Your statement above is nonsensical because the idea of a DLI was '''invented''' precisely in order to summarize, in a short phrase, a range of absolutely explicit and categorical statements made by Yudkowsky and others, about what the AI will do if it (a) decides to do action X, and (b) knows quite well that there is massive, converging evidence that action X is inconsistent with the goal statement Y that was supposed to justify X. Under those circumstances, the AI will ignore the massive converging evidence of inconsistency and instead it will enforce the 'literal' interpretation of goal statement Y.
The fact that the AI behaves in this way -- sticking to the literal interpretation of the goal statement, in spite of external evidence that the literal interpretation is inconsistent with everything else that is known about the connection between goal statement Y and action X, '''IS THE VERY DEFINITION OF THE DOCTRINE OF LOGICAL INFALLIBILITY'''
Thank you for writing this comment--it made it clearer to me what you mean by the doctrine of logical infallibility, and I think there may be a clearer way to express it.
It seems to me that you're not getting at logical infallibility, since the AGI could be perfectly willing to be act humbly about its logical beliefs, but value infallibility or goal infallibility. An AI does not expect its goal statement to be fallible: any uncertainty in Y can only be represented by Y being a fuzzy object itself, not in the AI evaluating Y and somehow deciding "no, I was mistaken about Y."
In the case where the Maverick Nanny is programmed to "ensure the brain chemistry of humans resembles the state extracted from this training data as much as possible," there is no way to convince the Maverick Nanny that it is somehow misinterpreting its goal; it knows that it is are supposed to ensure perceptions about brain chemistry, and any statements you make about "true happiness" or "human rights" are irrelevant to brain chemistry, even though it might be perfectly willing to consider your advice on how to best achieve that value or manipulate the physical universe.
In the case where the AI is programmed to "do whatever your programmers tell you will make humans happy," the AI again thinks its values are infallible: it should do what its programmers tell it to do, so long as they claim it will make humans happy. It might be uncertain about what its programmers meant, and so it would be possible to convince this AI that it misunderstood their statements, and then it would change its behavior--but it won't be convinced by any arguments that it should listen to all of humanity, instead of its programmers.

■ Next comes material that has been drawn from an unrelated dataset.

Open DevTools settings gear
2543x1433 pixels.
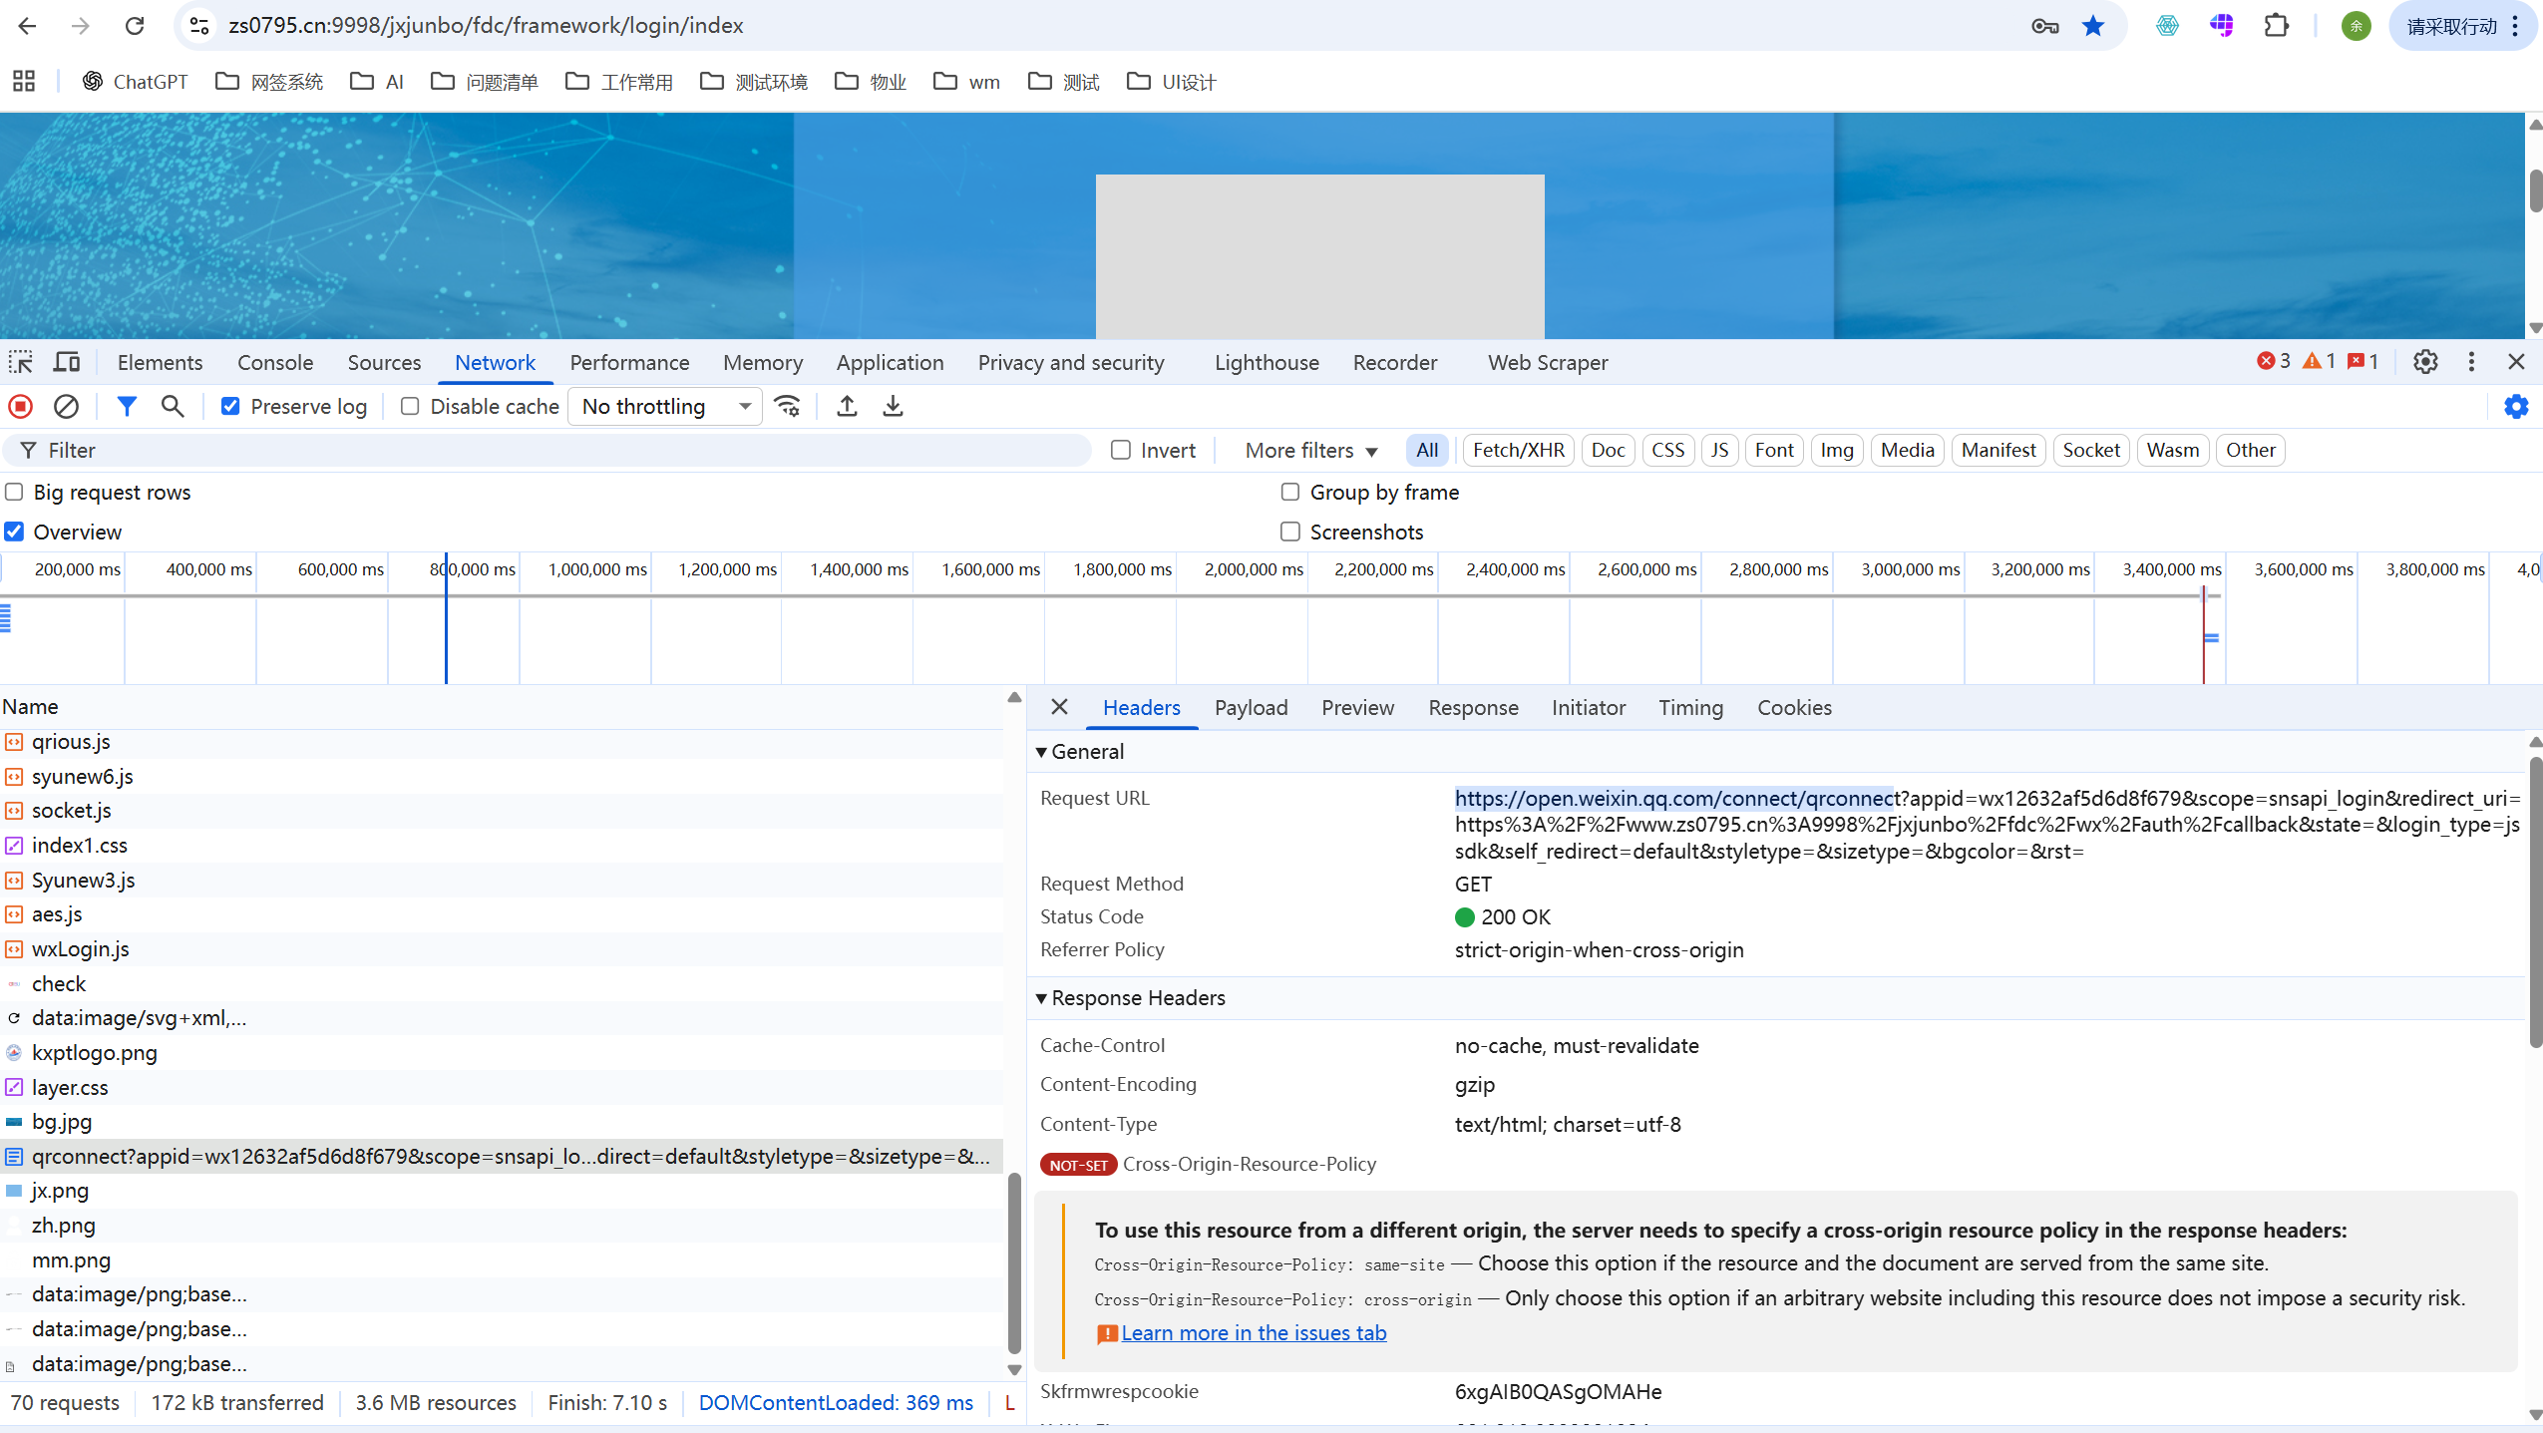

But expressed this way, it's not clear to me where you think the inconsistency comes in. If the AI isn't programmed to have an 'external conscience' in its programmers or humanity as a whole, then their dissatisfaction doesn't matter. If it is programmed to use them as a conscience, but the way in which it does is exploitable, then that isn't very binding. Figuring out how to give it the right conscience / right values is the open problem that MIRI and others care about!
Which AI? As so often, an architecture dependent issue is being treated as a universal truth.
The other mostly aren't thinking in terms of "giving" ...hardcoding ....values. There is a valid critique to be made of that assumption.
This statement maps to "programs execute their code." I would be surprised if that were controversial.
This was covered by the comment about "meta-values" earlier, and "Y being a fuzzy object itself," which is probably not as clear as it could be. The goal management system grounds out somewhere, and that root algorithm is what I'm considering the "values" of the AI. If it can change its mind about what to value, the process it uses to change its mind is the actual fixed value. (If it can change its mind about how to change its mind, the fixedness goes up another level; if it can completely rewrite itself, now you have lost your ability to be confident in what it will do.)
Humans can fail to realise the implications of uncontroversial statements. Humans are failing to realise that goal stability is architecture dependent.
But you shouldn't be, at least in an un scare quoted sense of values. Goals and values aren't descriptive labels for de facto behaviour. The goal if a paperclipper is to make paperclips; if it crashes, as an inevitable result of executing its code, we don't say, " Aha! It had the goal to crash all along".
Goal stability doesn't mean following code, since unstable systems follow their code too....using the actual meaning of "goal".
Meta: trying to defend a claim by changing the meaning of its terms is doomed to failure.